The Cali-Medellin war occurred between 1988 and 1993 when the Cali Cartel of Helmer Herrera and the Medellin Cartel of Pablo Escobar feuded over the rights to drug trafficking in Los Angeles in the United States. The two cartels engaged in a series of assassinations and massacres, including the Monaco bombing of 1988, the assassination of Gustavo Gaviria in 1990, and the Cali soccer field massacre later that year.

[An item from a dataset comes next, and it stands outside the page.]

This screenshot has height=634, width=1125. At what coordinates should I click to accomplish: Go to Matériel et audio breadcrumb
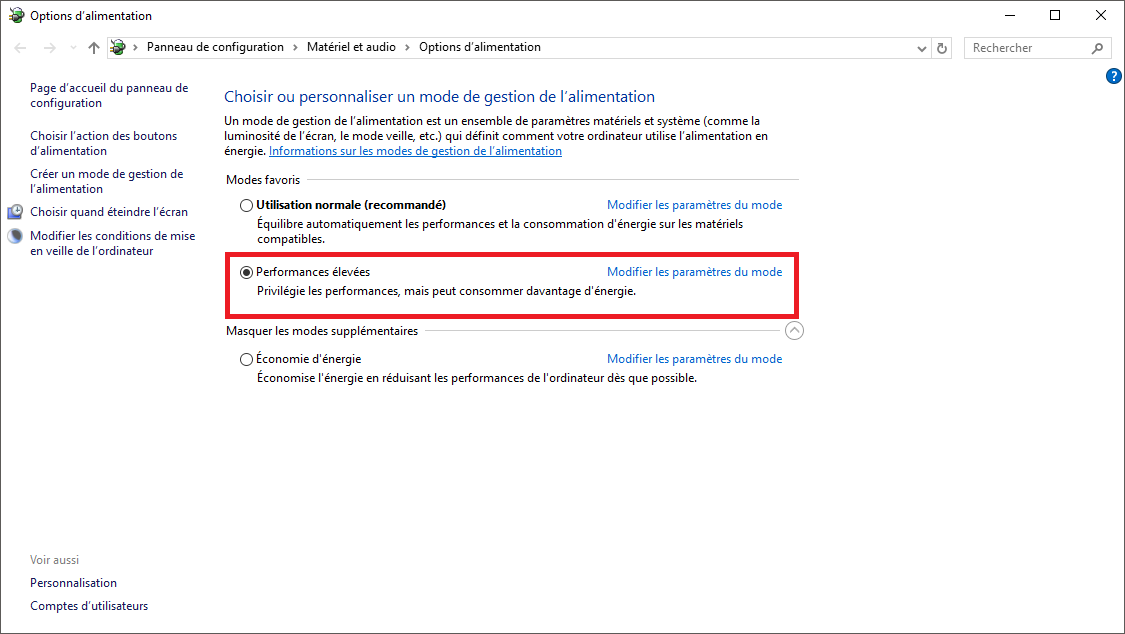pyautogui.click(x=351, y=47)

Herrera offered a ceasefire in 1992, offering to pay $3,000,000 to settle the Los Angeles dispute, so Medellin Cartel acting leaders Fernando Galeano and Gerardo Moncada were sent to negotiate with him. They told him that they would be fine with $10,000,000, although Escobar wanted at least $12,000,000; when they returned to Escobar, he told them that he would accept no less than $30,000,000 if Cali wanted peace. Escobar later had Galeano and Moncada executed for stealing from him, and Moncada's widow Judy Moncada approached Cali bosses Gilberto Rodriguez Orejuela and Miguel Rodriguez Orejuela for help. Herrera and the Rodriguez brothers decided to help her, Don Berna, and the AUC leaders in forming "Los Pepes", a vigilante death squad which targeted Escobar's drug labs and sicarios.
Los Pepes was known for its "Colombian folk art", making gruesome displays of dead sicarios and those known to be in league with Escobar. The Rodriguez brothers and Herrera were initially opposed to Los Pepes' violent methods, but Escobar believed them to be responsible for the attacks on his men. He had the wedding of Gilberto Rodriguez's daughter bombed in revenge for their alleged roles in the deaths of his men, so an enraged Gilberto ordered his men to kill everyone who was associated with Escobar. From December 1992 to December 1993, Los Pepes went to all-out war with the Medellin Cartel without the Colombian government interfering, leading to accusations that Los Pepes was a government-sanctioned death squad. After Escobar lost popularity following the 1993 Bogota shopping center bombing, Herrera was sent to Miami, where he cut a deal with Escobar's former contact "El Leon" and took over Miami for the Cali Cartel. This silent coup cut off Escobar's Colombian operations from those in America, and the Cali Cartel won a great victory.